• **Work instruction 1**:
Decide whether each statement below agrees with the passage about the hill of Sant'Alfonso. For each, answer yes or no and quote the words of the passage that settle it.
(a) The baroness sold the property to the Redemptorist Order in 1954.
(b) The church was rededicated on the feast day of St. Michael.
(c) Pliny the Elder included Vesuvius in his list of volcanoes in Italy.
• **Work instruction 2**:
Answer these questions from the passage about the hill of Sant'Alfonso below.
(a) In what year did Maria Ursula von Stohrer buy the property?
(b) What years of birth and death does the passage give for Alfonso Maria de' Liguori?
(c) What term does the passage suggest might describe the hill's geological origin in relation to Mt. Vesuvius?
• **Work instruction 3**:
Resume the passage about the hill of Sant'Alfonso below, writing on from its final sentence.

── Provided passage

In 1943, Maria Ursula von Stohrer, a German
baroness bought the property. WWII was in
progress, of course, and whatever optimistic
illusions Frau
Baronin might have had about the
German army's ability to stay in Italy were
dispelled in a matter of months. Her property
saw a succession of German anti-aircraft
installations and then invading Allied forces.*
The baroness sold the property to the
Redemptorist Order in 1954. The order renamed
the hill after the founder of their order,
Alfonso Maria de’ Liguori (1696-1787). (Also
see this separate item.)
The church of San Michele Arcangelo and
monastic premises were restored to the point
where they could be rededicated in 1959 on
September 29, the feast day of St. Michael.
Further restoration continued into the 1960s.
There were some irate letters to the editor
when the Redemptorists changed the name of the
hill from Sant'Angelo to Sant'Alfonso. The
name game has another wrinkle here: the church
is named for San Michele Arcangelo, yes,
but the name of the attached hermitage
combines the old and new and is called "the
monastery of Sant'Alfonso ai Camaldoli.
In any event, toponomastics
is an old, old game in this area, and if we
got irate every time they changed the name of
a street, square, or even a hill, we wouldn't
have time to worry about things that matter,
such as that volcano right behind the hill.
Geologically, our bucolic knoll started life
as its own little volcano, perhaps what is
called a "parasite cone" of Mt. Vesuvius. That
was in a past so remote as to be totally
irrelevant to the Greeks, who knew Vesuvius as
peaceful. Vesuvius was then so dull to the
Romans that Pliny the Elder didn't even
mention it in his list of volcanoes in Italy.

────
── Information supplied

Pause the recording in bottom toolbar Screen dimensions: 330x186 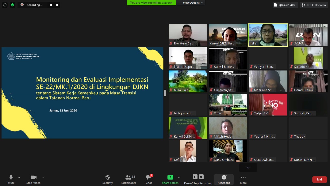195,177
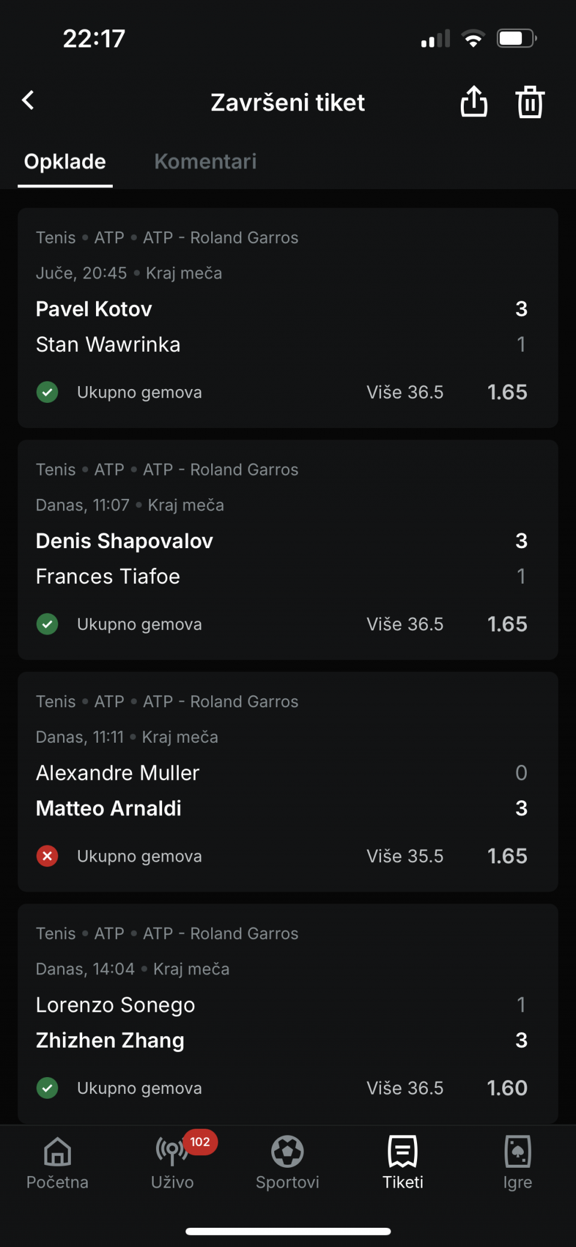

────
── Information supplied

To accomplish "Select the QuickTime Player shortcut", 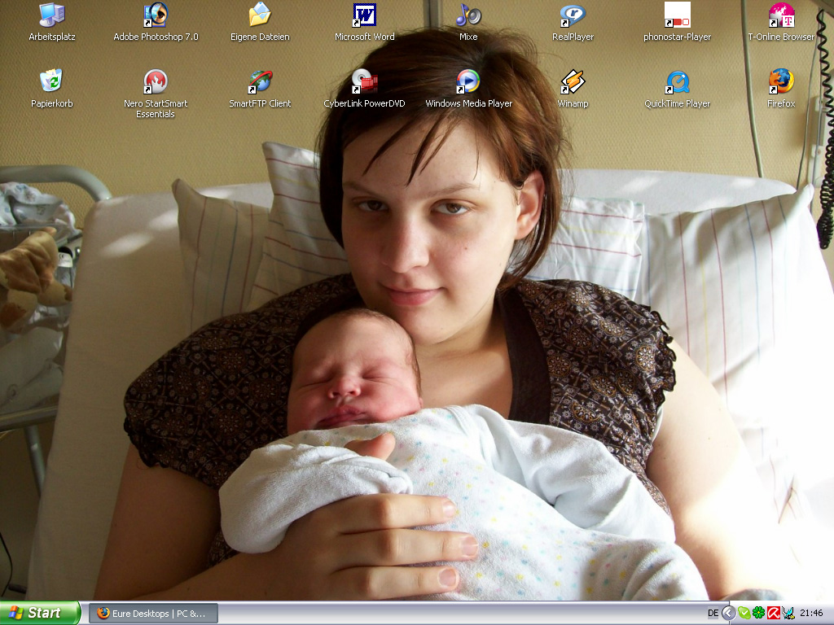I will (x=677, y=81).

────

• **Your response 1**:
(a) Yes: "The baroness sold the property to the Redemptorist Order in 1954."
(b) Yes: "rededicated in 1959 on September 29, the feast day of St. Michael."
(c) No: "Pliny the Elder didn't even mention it in his list of volcanoes in Italy."

• **Your response 2**:
(a) 1943
(b) 1696 and 1787
(c) A "parasite cone" of Mt. Vesuvius

• **Your response 3**:
It then erupted in 69 AD and
killed him. Vesuvius has been active since
then in an on-again off-again fashion. (Also
see Recent Eruptions
of Vesuvius.) Vesuvius had, indeed, been
napping for a few centuries when the
Camaldolesi decided to build on the
Sant'Angelo hill in the late 1500s. Shortly
thereafter, in December of 1631, Vesuvius
roared into its current cycle of eruptions
with a mammoth explosion. The main brunt of
the explosion and subsequent pyroclastic flow,
however, were apparently away from the church
and hill. I have found no documentation of
damage inflicted on the hill by that event or
the half dozen or so lesser eruptions that
followed in the next few decades, as frightful
as those episodes must have been. The
Camaldolese built a new church shortly
thereafter. That must mean that the premises
substantially survived, as they have survived
the other eruptions since that time, indeed,
as late as 1944. The hill survived—no matter
what it's called.
original
note:
*I'm curious about a German woman who
would buy property near Naples in 1943. I
have nothing on her except that she was seen
sporting a rare René Boivin "pagoda"
headdress in 1941, was "renowned for
her great taste and elegance," was a friend
of Coco Chanel, and—perhaps relevant—was
married to Baron Eberhard von Stohrer,
(d.1953) the German ambassador first to
Franco's rebel court in Salamanca during the
Spanish civil way and then to Madrid,
itself, from 1939-1942. She acquired the
property in the same year (1943) that her
diplomat husband was recalled to Berlin and
held onto it until a year after his death.
There's probably a good story behind all
this. Somebody please write me and tell me
what it is!
update:
August 2011
Aaaah,
thank you! Maria Ursula von Stohrer's name
is better known in connection with another
site in the Bay of Naples, the Castiglione
Thermal Baths on the Island of Ischia. In
the 1930s she and her husband visited Naples
and she decided to acquire property. She
decided on the ancient Castiglione site and
bought it in 1936. After the war she
returned to Ischia and dedicated the rest of
her life to developing the property into
a flourishing commercial enterprise.